Southern Cross Country Championships – Race Review

One of the wettest autumns and early winters on record promised to make the Southern Cross Country Championships a challenging affair – and so it proved. But even before getting to Parliament Hill the journey turned out to be almost as arduous as the race itself!

I had decided to drive so I could take the club flag and gazebo, and agreed to give Peter and Dmitry a lift. What a fateful decision that was. The train line going through Surbiton all the way to Clapham Junction was closed for engineering works, and an accident on the A3 meant gridlock around Berrylands and the whole Surbiton area.  Along with further road works en route (they’re springing up everywhere!) a nightmare car journey followed. Some others in the team had their own travel problems and delays: Ben and Dom’s struggle to get to Wimbledon, Geoff having to run to Kingston – both also traffic induced. Not ideal pre race preparation!

Over two and a half hours later, I dropped off Peter and Dmitry as soon as we arrived and they just about managed to scramble to the start line on time, as fortunately did the rest of the team. I had to find a parking space which meant I started 5 minutes late. I could see the mass of runners sprinting up the iconic hill from the bandstand where I was frantically trying to get my spikes on and pin my bib number to my chest. The gazebo stayed in the car due to lack of time – so much for that idea!

To the race itself. The course was yet again short, as almost always seems to be the case with SEAA events these days: A mere 13.7km versus the official 15km. What it lost in terms of distance it more than made up for in terms of difficulty. The wet weather, the earlier 10 or so races and the 1,172 senior male finishers (over 1,800 had entered!) combined to create the mother of all quagmires. A veritable kaleidoscope of mud textures and thicknesses (ankle deep in many places), pools of water, and array of squelching sounds (I swear I played the tune of “mud mud glorious mud”) meant that anyone wearing trail shoes or anything less than 12mm spikes could forget running and just take up rehearsing for the next series of Skating on Ice. The mud was so bad it took my shoe off three times, adding to the 5 minutes I lost at the start. The surface condition coupled with the 350 metres of elevation gain created one of the stiffest running tests going.
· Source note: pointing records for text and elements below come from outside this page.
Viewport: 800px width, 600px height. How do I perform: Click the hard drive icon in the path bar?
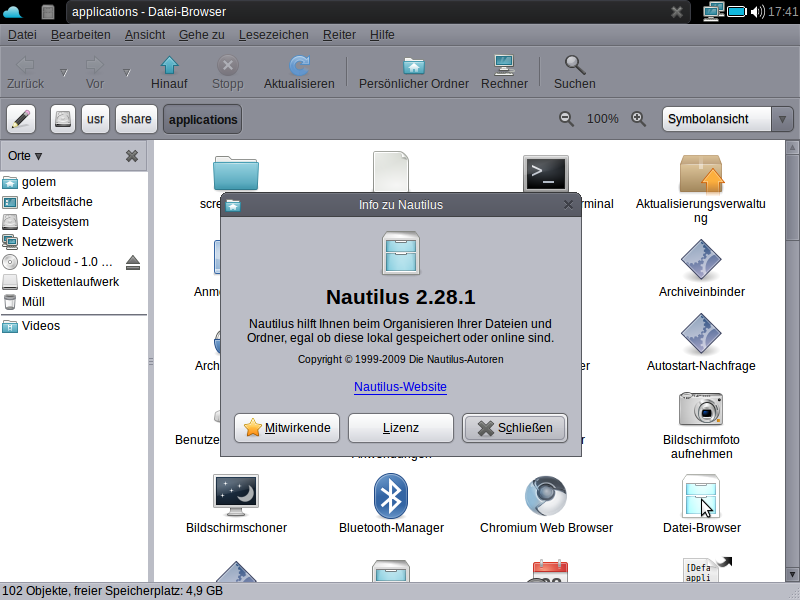(61, 118)
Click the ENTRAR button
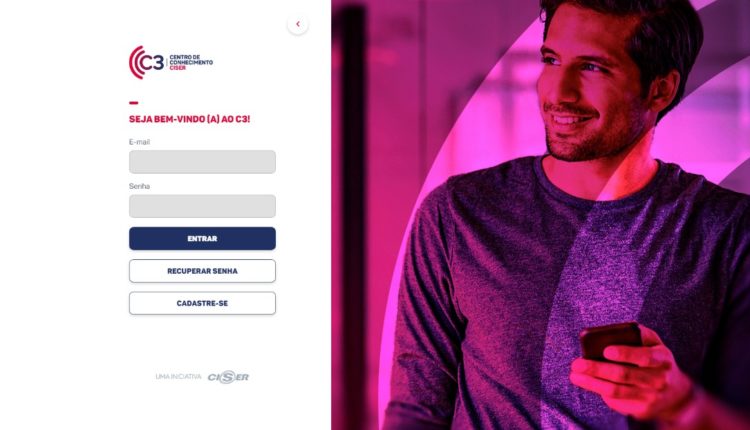The image size is (750, 430). pyautogui.click(x=202, y=238)
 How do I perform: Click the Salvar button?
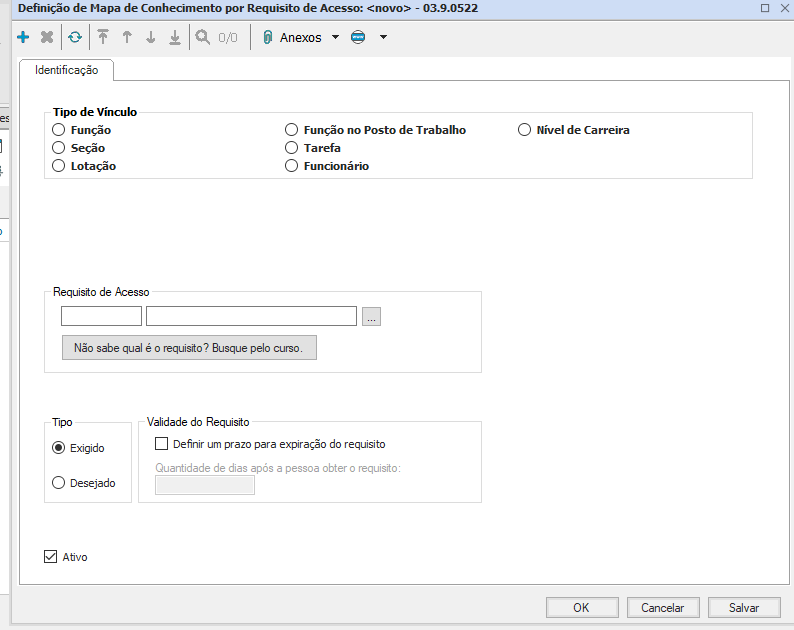pyautogui.click(x=743, y=607)
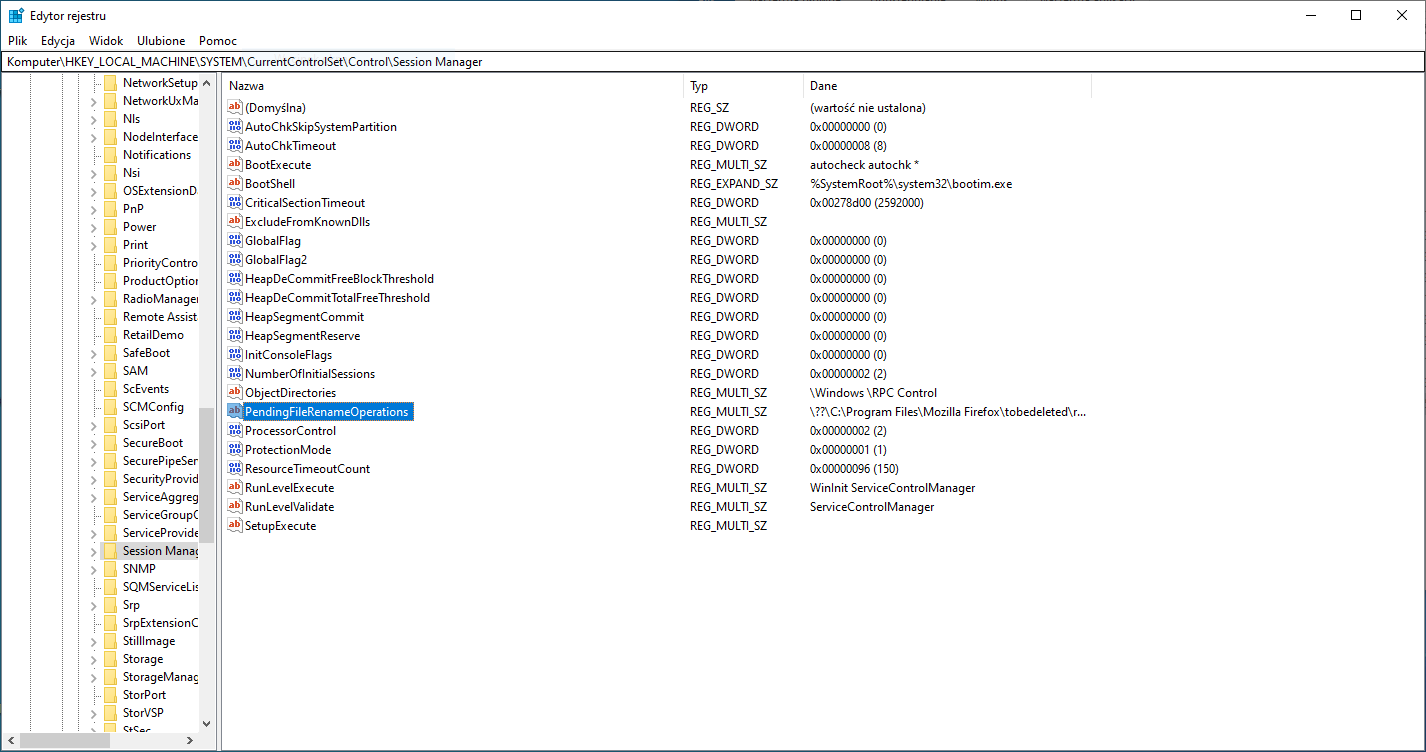
Task: Expand the Session Manager tree node
Action: (94, 551)
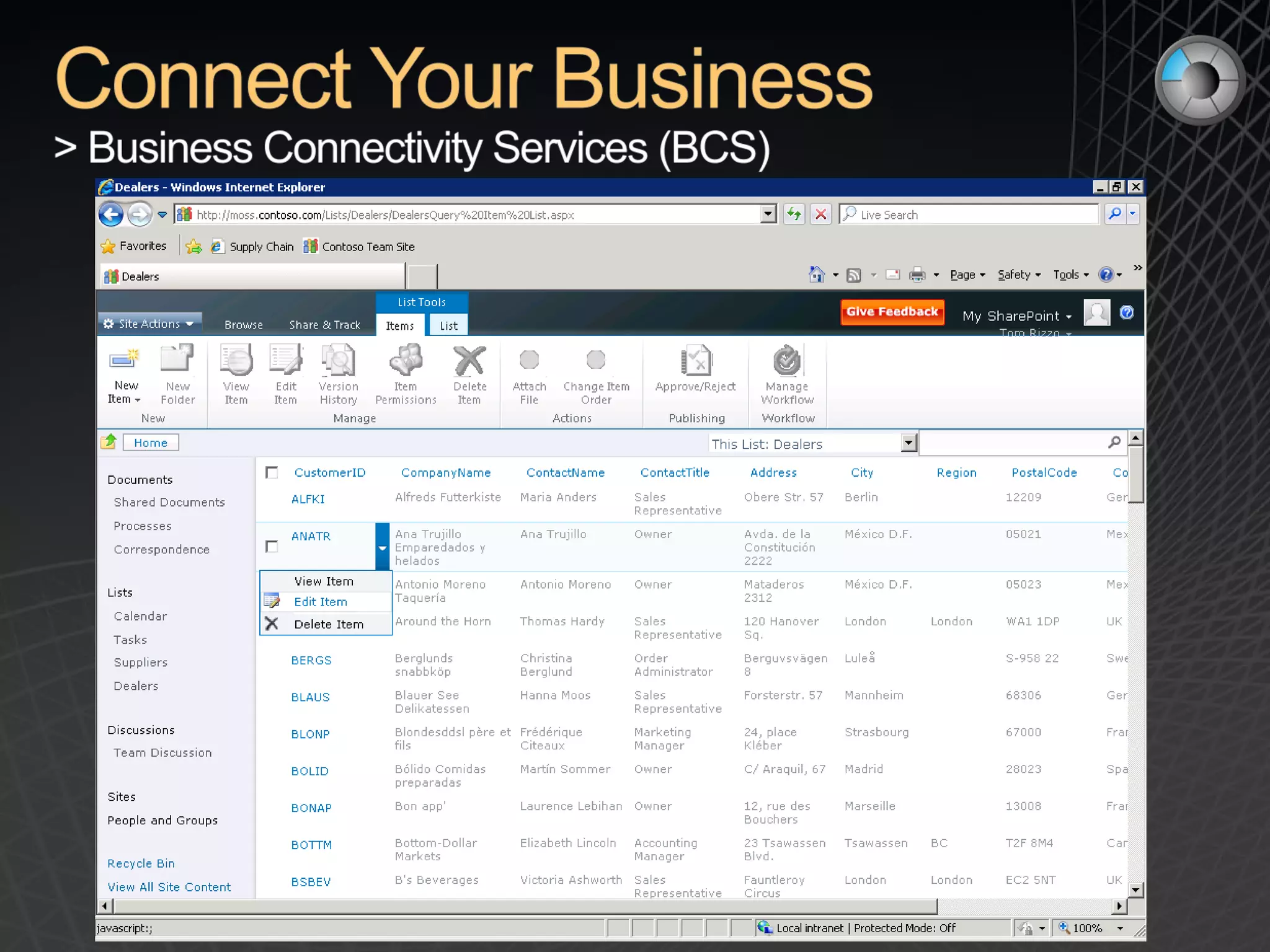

Ben wisely bought a pair of spikes for the occasion, which seemed like a good idea until they proceeded to tear up his feet in huge blisters and forcing him to drop out after the first lap (5k). Ed continued his unlucky run (pardon the pun) on Parliament Hill with another injury. Happily most others held together to finish the race enabling us to complete a scoring team.

We finished in 71st position (same as last year) out of 81 scoring teams, and scored a mere 63 points less than the  Stragglers who finished 69th. We had a stronger team this year than last but just loads of bad luck!

A total of 158 teams took part – 77 of which didn’t have enough finishers to score.

Paul put in a sterling performance turning in a decent time and finishing a very creditable 408th.

The team finishing order was as follows:

408th: Paul Donohoe (1:01:15)
589th: Dominic Woodbridge (1:04:51)
703rd: Dmitry Selemir (1:07:13)
778th: Joseph Gonzalez (1:09:13)
896th: Geoff Tookey (1:12:55)
945th: Joe Chang (1:14:39)

DNF: Ben Chown, Ed Francis and Peter Grecian.

Well done to the entire team for braving a very tough course indeed. We can’t wait for next year’s event, and hope we’ll be able to tempt some of you to join us and take on the challenge.